Collected data:
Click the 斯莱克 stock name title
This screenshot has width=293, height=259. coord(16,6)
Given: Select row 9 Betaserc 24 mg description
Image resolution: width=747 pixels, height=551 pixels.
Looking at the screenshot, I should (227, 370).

• _REQUEST_: Retype each line of the records above word for word.

• _TASK OUTPUT_:
Click the 斯莱克 stock name title
This screenshot has width=293, height=259. coord(16,6)
Given: Select row 9 Betaserc 24 mg description
Image resolution: width=747 pixels, height=551 pixels.
Looking at the screenshot, I should (227, 370).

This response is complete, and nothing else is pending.